Wes Anderson’s films are all effectively stop-motion animation, and part of what I find off-putting about most of his live-action work is the resulting reverse-uncanny-valley effect. I had been over his schtick for years by the time Fantastic Mr. Fox came out and made me realize that the world of proper animation is where Anderson belongs. Isle of Dogs is a welcome return to that place.
Someone finally made the meditative arthouse thriller the Pizzagate crowd has been waiting for.
I can’t decide if its ideas are muddled or merely complex, but as a pure action movie, Incredibles 2 is a lot of fun. I’m disappointed that the filmmakers couldn’t find a way to avoid the strobing effects that exclude epileptic viewers. For a company as creatively industrious as Pixar, that struck me as a lazy choice.
As for the preceding short film, Bao, bravo to Pixar for stepping away from the Eurocentric boys’ club, but yeesh, maybe apply that diversity to something less cloyingly trite?
Asghar Farhadi’s sensitivity to the contours of domestic conflict—in a universal sense but also as it relates to certain segments of Iranian society—is extraordinary. This was also true of A Separation, his previous film, and in the case of The Salesman, his focus on the complicated residue of assault rings true in a way that makes the film necessarily and rewardingly difficult.
That whole unlikely-victory-of-an-ill-mannered-buffoon-enabled-by-TV-ratings thing lands a little differently now.
Discretion is the better part of valor. Heroism ≠ leadership. I think I enjoyed this even more the second time.
Hello, I am a seasoned veteran of all manner of deranged horror films, and I watched most of this through my fingers.
There’s a helluva story here, but this documentary is more interested in entertaining than enlightening, and at least one of the conclusions it draws is downright insulting.

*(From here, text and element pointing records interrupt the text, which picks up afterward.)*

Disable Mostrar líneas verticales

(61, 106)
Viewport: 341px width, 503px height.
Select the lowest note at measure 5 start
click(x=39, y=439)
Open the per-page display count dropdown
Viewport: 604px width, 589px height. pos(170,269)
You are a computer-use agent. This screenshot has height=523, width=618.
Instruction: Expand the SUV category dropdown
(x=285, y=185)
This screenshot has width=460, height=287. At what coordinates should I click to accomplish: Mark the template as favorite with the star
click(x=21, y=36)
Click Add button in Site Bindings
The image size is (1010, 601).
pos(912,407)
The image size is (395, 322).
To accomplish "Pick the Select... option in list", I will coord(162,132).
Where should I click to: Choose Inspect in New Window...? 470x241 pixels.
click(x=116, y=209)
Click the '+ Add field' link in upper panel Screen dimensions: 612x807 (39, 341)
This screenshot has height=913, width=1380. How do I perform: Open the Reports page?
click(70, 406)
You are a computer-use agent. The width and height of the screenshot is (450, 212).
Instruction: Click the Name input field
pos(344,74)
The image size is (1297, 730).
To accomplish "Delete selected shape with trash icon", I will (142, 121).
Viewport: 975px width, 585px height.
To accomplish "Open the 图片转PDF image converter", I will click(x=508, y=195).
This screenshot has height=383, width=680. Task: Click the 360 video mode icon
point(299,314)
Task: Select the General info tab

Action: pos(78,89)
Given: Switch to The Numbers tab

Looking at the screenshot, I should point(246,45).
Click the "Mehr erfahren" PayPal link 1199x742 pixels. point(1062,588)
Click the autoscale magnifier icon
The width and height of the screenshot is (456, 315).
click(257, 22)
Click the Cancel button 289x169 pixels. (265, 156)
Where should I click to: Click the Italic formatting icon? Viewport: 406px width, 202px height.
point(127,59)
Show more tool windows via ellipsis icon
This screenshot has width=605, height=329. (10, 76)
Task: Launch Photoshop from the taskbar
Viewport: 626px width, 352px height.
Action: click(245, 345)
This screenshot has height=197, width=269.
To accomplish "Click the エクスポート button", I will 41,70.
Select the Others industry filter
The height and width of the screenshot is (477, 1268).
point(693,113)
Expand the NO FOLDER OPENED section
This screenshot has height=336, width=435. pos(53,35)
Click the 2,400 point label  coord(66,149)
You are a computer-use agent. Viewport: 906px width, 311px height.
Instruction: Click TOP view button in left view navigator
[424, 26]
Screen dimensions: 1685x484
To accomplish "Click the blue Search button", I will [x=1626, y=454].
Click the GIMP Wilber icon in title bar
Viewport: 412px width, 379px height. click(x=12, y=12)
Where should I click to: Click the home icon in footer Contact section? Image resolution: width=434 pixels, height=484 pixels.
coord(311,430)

The underlying narrative seems sound, but the mythology driving it is vague and the stakes aren’t really made clear. It’s a short movie but I had to watch it in two sittings because I was getting restless. Visually, however, The Secret of the Kells is an unparalleled stunner, worthy of its namesake.
What a mess. I’m sympathetic to what Sorry to Bother You has to say about the intersection of capitalism, exploitation, and racism, but all of its statements, like all of its jokes, are blared from a megaphone and continue long after their point is made. Its amateur-hour vibe is far more tedious than charming, its gonzo satire is self-conscious, and its progressive politics are undercut by its lone female character functioning primarily as a trophy.
The director of The Raid putting his spin on The Wicker Man sure sounds like fun, and Apostle starts off with promise, with a wild-eyed Dan Stevens lurching around a muddy village of Victorian cultists. But the movie kneecaps itself before the halfway mark, rushing to resolve the most interesting aspects of its plot in favor of making a gonzo, gore-soaked spectacle of the superfluous remainder.
It may be the first in the series (other than the original) to have a director and screenwriters with name recognition, but this is just another Halloween sequel, thankfully nothing less but certainly nothing more. It’s pretty boring.
Also, is there any greater talent in Hollywood who is as routinely wasted as Judy Greer is?
Has its moments (including what is possibly the highest quality jump scare of this decade), but taken as a whole it’s overwritten, too long, too polished, and too corny.
Mostly irredeemably sadistic trash, but its periodic flashes of artfulness—and Meiko Kaji’s withering glare—are enough to recommend it.
What a time capsule. A 1968 high school faculty struggles to maintain the conformist status quo with a changing world beating at the door. When Vietnam finally comes to the fore after hovering in the background for much of the film, it’s a wrenching indictment.
Best dance sequence since Ex Machina.